To simplify my sightseeing experience, saving both time and money I opted for The Amsterdam Pass, which is an all-in-one ticket to over 30 top Amsterdam attractions. It certainly was beneficial for me, and I managed to see and do more than I had bargained for.
Where to stay
Ammonite Hotel Amsterdam – A modern hotel in a building designed by the famous architect Roberto Meyer. Here you can experience the chic and luxury of Ammonite, the world’s first hotel full of gems, minerals, and authentic fossils.
They had the usual amenities you would hope for in a modern hotel, in addition, I loved the bicycle rental facility and we had a fully equipped kitchen in our room. Once I had discovered the local supermarkets this became an invaluable and useful addition.
Where to eat –You really can’t beat a good piece of fish, particularly when cooked well. The Seafood Bar is a modern restaurant offering a wide range and great selection of the freshest seafood and definitely worth a visit.
Fons de Visscher was a respected fishmonger for 27 years in Helmond; a small city in the Netherlands, when he decided to start a new adventure. Driven by his passion for fish and great wines Fons created The Seafood Bar, which opened its doors in 2012.
Where to visit
Museumplein – Home to the Rijksmuseum, the Van Gogh Museum and the Stedelijk Museum of Modern Art.
Rijksmuseum -The Rijksmuseum is among the world’s finest art museums, packing works by local heroes Rembrandt, Vermeer, and Van Gogh as well as 7500 other masterpieces over 1.5km of galleries. After a €375 million refurbishment, this magnificent Gothic and Renaissance has to be on your list of things to do whilst in Amsterdam.
Moco Museum – this a unique museum with a wide range of modern, inspiring, and contemporary art situated in Villa Alsberg, a townhouse overlooking Museumplein in the heart of Amsterdam. Moco focuses on the established pioneers and protagonists of various art movements. Think Banksy, Warhol, Dali, Haring, Hirst, Kusama and Arsham.
Heineken Experience– Come and learn about Heineken’s heritage, brewing process, innovations, and sponsorships, as Amsterdam is Heinekens place of birth its no surprise that it is one of the city’s most popular tourist attractions, with over 500,000 visitors annually.

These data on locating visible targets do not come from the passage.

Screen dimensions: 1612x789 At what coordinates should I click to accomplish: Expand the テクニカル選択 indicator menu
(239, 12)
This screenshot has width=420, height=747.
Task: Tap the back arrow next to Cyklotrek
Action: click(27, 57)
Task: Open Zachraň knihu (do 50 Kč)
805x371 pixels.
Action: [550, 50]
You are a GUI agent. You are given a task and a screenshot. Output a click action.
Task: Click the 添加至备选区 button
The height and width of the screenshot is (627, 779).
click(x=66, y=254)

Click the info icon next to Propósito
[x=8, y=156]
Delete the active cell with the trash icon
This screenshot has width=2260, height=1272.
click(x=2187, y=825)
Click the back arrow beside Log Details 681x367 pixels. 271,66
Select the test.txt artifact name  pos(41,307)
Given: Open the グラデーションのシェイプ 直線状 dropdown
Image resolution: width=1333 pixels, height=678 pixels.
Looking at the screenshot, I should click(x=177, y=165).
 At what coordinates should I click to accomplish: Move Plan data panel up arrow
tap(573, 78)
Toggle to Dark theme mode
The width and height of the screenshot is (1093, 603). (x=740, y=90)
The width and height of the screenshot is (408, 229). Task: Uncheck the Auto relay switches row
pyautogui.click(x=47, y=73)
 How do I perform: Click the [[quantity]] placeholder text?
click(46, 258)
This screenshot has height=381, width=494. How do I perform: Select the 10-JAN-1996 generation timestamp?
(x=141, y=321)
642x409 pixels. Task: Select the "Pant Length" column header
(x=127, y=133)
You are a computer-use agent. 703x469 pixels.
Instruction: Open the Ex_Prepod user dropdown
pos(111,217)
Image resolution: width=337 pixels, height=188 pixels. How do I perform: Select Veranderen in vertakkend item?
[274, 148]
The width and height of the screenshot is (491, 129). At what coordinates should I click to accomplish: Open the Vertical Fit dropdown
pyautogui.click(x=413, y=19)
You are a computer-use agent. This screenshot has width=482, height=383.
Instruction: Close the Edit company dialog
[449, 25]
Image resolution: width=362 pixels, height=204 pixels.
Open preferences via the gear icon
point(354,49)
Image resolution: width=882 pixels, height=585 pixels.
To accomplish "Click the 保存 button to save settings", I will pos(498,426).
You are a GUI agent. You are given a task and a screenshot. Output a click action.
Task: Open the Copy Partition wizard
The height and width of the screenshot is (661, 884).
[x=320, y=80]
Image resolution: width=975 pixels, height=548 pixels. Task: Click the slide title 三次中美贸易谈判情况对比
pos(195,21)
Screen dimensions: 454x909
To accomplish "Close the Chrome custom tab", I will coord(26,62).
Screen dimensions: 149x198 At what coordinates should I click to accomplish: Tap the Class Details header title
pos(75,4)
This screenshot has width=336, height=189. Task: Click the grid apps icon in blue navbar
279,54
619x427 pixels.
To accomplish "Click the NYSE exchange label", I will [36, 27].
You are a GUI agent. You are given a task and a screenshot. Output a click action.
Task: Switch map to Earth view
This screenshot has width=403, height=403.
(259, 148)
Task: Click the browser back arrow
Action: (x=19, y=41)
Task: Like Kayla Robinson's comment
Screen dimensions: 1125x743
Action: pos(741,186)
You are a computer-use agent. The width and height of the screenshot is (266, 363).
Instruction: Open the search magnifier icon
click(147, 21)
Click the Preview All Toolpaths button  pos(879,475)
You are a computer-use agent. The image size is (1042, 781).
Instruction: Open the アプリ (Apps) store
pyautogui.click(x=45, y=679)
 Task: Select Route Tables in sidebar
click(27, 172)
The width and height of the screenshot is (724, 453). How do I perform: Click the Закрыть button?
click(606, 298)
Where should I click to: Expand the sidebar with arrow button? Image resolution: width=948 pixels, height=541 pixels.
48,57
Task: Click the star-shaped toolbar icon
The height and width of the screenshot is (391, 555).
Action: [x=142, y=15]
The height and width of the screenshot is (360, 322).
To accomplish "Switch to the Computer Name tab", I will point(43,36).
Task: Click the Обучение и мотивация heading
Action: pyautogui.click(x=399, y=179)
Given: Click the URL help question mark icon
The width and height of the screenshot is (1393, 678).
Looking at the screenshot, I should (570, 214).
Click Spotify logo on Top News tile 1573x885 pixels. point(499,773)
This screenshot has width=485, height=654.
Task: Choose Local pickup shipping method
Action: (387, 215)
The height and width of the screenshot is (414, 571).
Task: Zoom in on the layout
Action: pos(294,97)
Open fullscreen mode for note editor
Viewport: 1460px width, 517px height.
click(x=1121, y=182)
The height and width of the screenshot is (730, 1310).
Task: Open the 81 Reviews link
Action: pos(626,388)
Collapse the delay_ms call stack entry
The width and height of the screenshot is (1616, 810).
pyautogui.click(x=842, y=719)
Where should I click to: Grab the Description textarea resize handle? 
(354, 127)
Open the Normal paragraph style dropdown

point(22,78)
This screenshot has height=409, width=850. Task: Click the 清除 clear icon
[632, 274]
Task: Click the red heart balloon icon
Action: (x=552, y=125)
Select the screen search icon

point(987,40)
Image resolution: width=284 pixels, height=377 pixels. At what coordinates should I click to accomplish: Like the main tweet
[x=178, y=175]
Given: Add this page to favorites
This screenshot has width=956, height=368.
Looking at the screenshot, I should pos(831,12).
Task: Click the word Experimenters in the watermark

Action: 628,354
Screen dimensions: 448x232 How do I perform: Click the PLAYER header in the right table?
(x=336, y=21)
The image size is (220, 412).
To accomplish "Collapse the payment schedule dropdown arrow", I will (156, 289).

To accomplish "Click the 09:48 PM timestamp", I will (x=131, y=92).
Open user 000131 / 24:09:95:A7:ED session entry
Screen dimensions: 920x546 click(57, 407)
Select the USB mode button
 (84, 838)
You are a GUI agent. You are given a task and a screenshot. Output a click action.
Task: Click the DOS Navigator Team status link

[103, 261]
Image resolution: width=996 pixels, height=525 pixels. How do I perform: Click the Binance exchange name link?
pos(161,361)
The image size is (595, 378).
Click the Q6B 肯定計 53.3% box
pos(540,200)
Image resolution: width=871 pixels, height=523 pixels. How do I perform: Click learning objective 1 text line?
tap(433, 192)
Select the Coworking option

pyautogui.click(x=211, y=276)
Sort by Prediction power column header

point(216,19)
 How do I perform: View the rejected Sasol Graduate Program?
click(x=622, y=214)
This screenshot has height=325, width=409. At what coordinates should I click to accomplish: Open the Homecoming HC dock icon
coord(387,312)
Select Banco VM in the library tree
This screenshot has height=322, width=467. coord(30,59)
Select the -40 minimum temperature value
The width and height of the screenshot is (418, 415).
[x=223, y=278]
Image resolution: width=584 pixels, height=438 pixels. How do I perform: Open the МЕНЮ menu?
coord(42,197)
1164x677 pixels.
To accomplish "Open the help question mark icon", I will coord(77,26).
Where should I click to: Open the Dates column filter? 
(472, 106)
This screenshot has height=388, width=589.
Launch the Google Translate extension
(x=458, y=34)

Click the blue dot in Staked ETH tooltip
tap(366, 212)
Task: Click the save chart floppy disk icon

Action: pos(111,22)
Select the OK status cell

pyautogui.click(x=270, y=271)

The brand now serves over 25 million Heineken cans and bottles worldwide every day. The experience is interactive, fun, informative, entertaining and the end result is of course sampling. Cheers! Or as they say in Amsterdam Proost!
The Diamond Museum–Established in 2007 by Mr. Ben Meier in an effort to educate the world about the fascinating and mystical world of diamonds. A well-known diamond polisher himself Mr. Meier polished many priceless diamonds including the diamonds for the watch of Her Majesty the Queen Juliana of the Netherlands.
He firmly believed in maintaining the quality of the diamond craft and he was convinced that the best way to keep this craft alive was to educate people about the wonderful world of diamonds.
Canal Tour – One of Amsterdams must-do activities, which although many may think of like a cliché, is still the best way to explore the city. Not only was it a calming experience, slowing the pace of life right down, but there was also lots of interesting things to see and it was my mode of travel to and from different points of the city as I had a ‘hop on, hop off’ option on my Amsterdam Pass.
Created in the 17th century to keep the sea at bay, the canal belt is an unbelievably pretty sight by both day and night – when the bridges are lit up by fairy lights and the whole area takes on a magical feel.
Museum of Prostitution– The red light district or ‘De Wallen’ as the area known to the locals is the oldest district of Amsterdam. Ever since it was built around 1385, it has been both famous and notorious for the women inhabiting its streets.
A visit to the museum will allow you to discover all the red light secrets, which I found fascinating. The audio guide available shares with you some extremely honest and perhaps shocking stories from the Red Light Districts most famous prostitute Inga.